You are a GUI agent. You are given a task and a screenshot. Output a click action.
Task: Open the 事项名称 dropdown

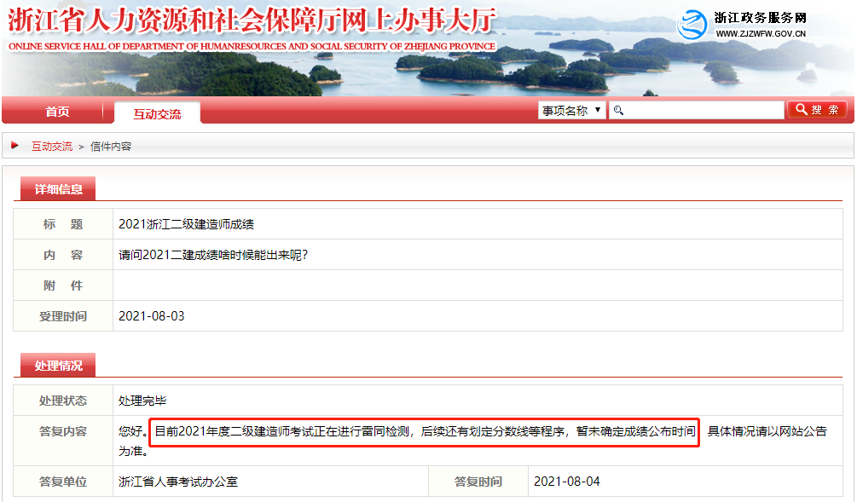(x=571, y=111)
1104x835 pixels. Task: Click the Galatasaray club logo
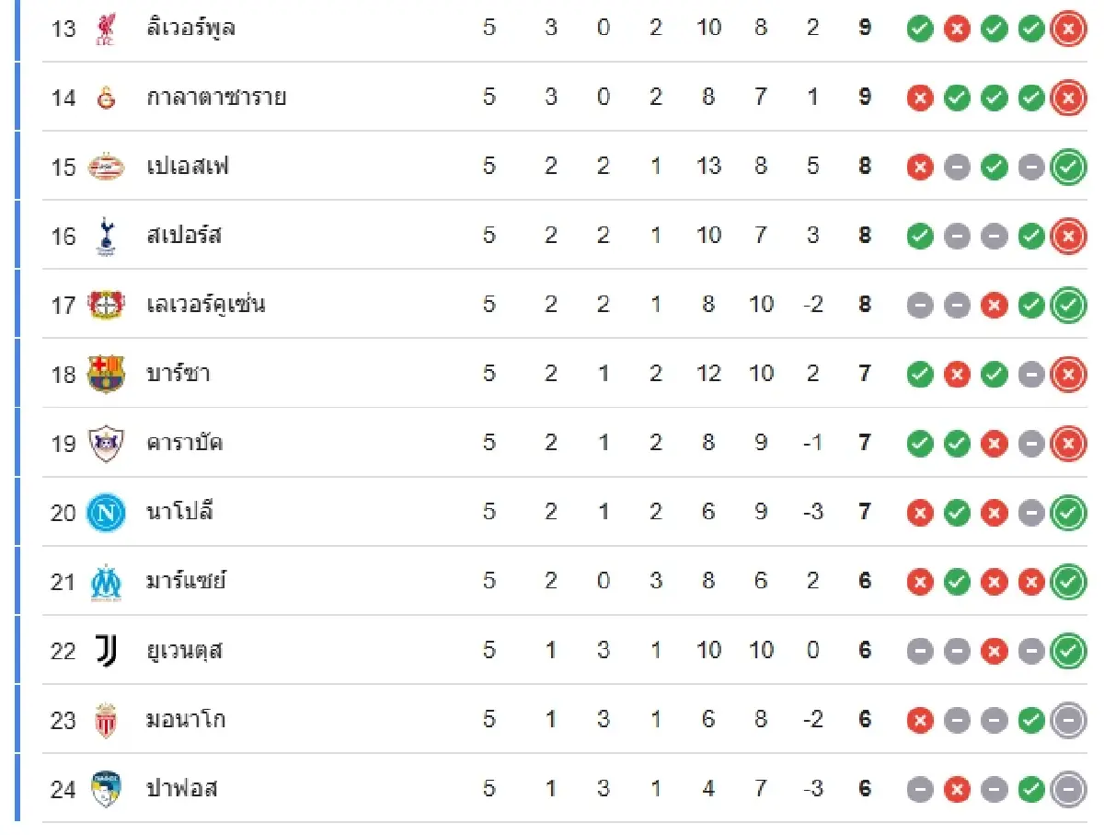(106, 97)
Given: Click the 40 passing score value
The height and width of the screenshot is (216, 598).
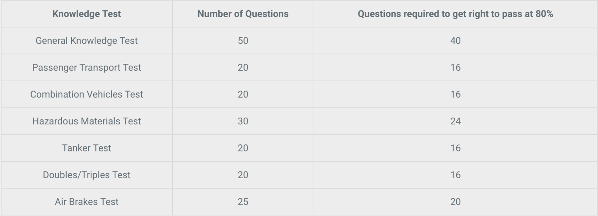Looking at the screenshot, I should point(455,41).
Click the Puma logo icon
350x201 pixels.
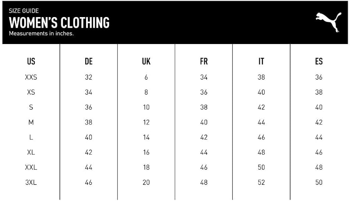pos(328,22)
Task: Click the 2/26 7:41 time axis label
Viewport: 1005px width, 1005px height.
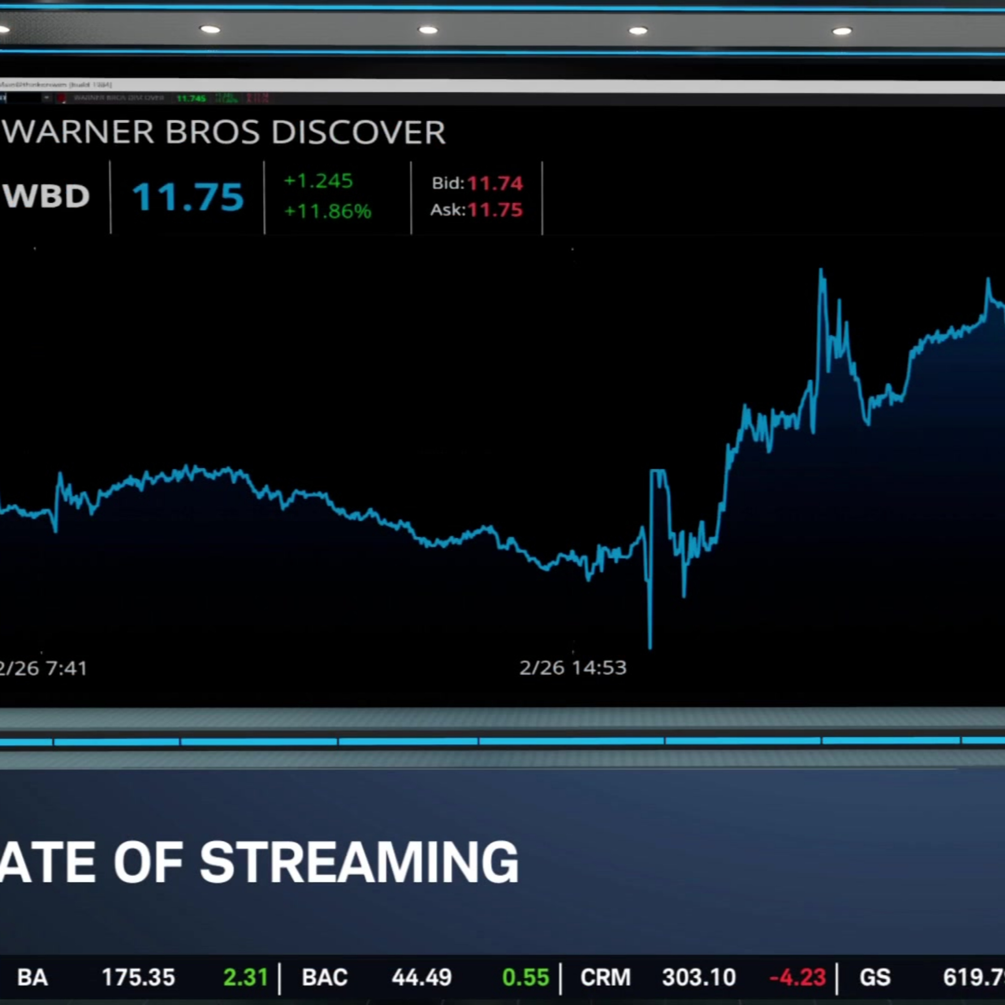Action: (43, 668)

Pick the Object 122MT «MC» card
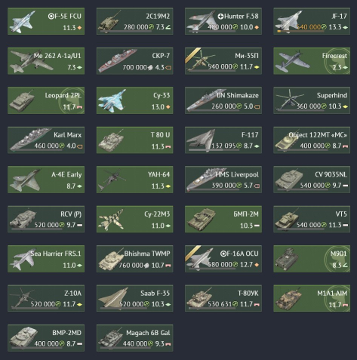(x=312, y=140)
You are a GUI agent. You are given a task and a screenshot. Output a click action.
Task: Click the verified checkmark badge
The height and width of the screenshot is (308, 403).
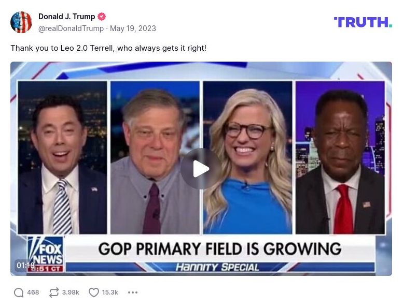(102, 17)
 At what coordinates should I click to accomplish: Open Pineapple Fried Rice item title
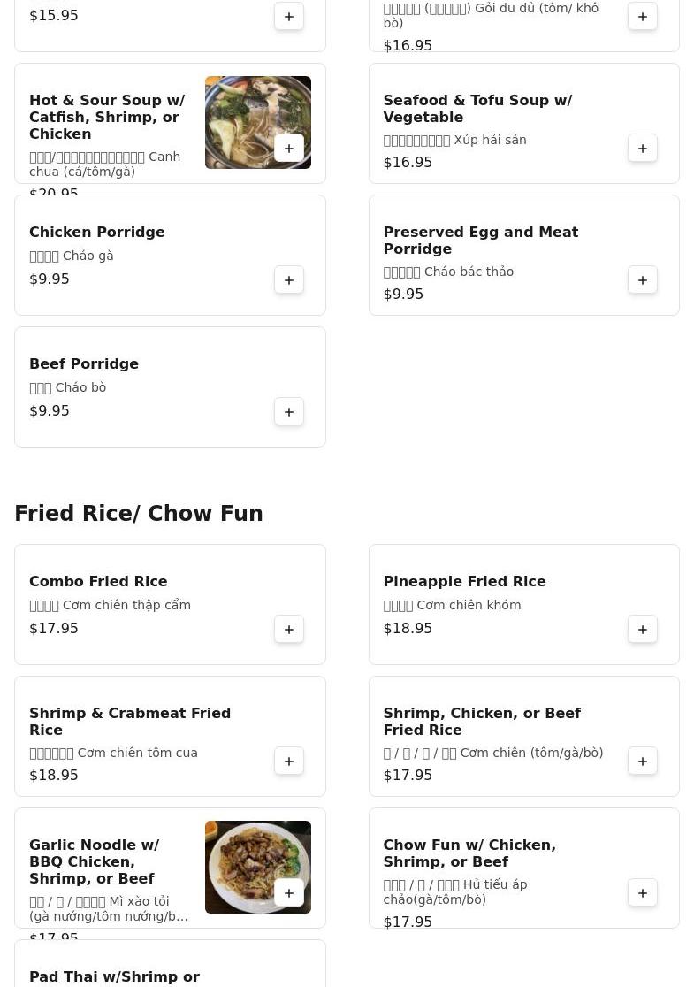464,582
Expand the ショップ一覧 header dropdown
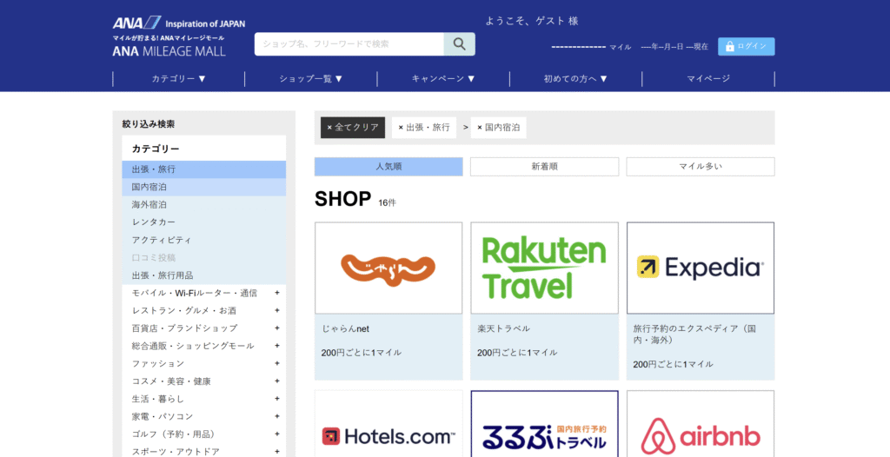The image size is (890, 457). point(311,79)
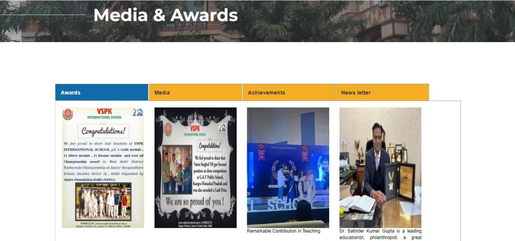Click the Media & Awards page heading
515x241 pixels.
[166, 15]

★ ★ ★ ★

Exercise: What you return must be every entry, word for word, without any pictures.

Result:
You are a GUI agent. You are given a task and a screenshot. Output a click action.
Task: Open the 事项名称 dropdown

(x=571, y=111)
1104x835 pixels. Task: Click the Galatasaray club logo
(106, 97)
Given: Click the 40 passing score value
The height and width of the screenshot is (216, 598).
Looking at the screenshot, I should point(455,41).
Click the Puma logo icon
350x201 pixels.
pos(328,22)
Task: Click the 2/26 7:41 time axis label
Viewport: 1005px width, 1005px height.
Action: (43, 668)

Pick the Object 122MT «MC» card
(x=312, y=140)
You are a GUI agent. You are given a task and a screenshot. Output a click action.
Task: Click the verified checkmark badge
The height and width of the screenshot is (308, 403).
(102, 17)
 At what coordinates should I click to accomplish: Open Pineapple Fried Rice item title
464,582
Expand the ショップ一覧 header dropdown
The image size is (890, 457). point(311,79)
Click the Media & Awards page heading
515x241 pixels.
[166, 15]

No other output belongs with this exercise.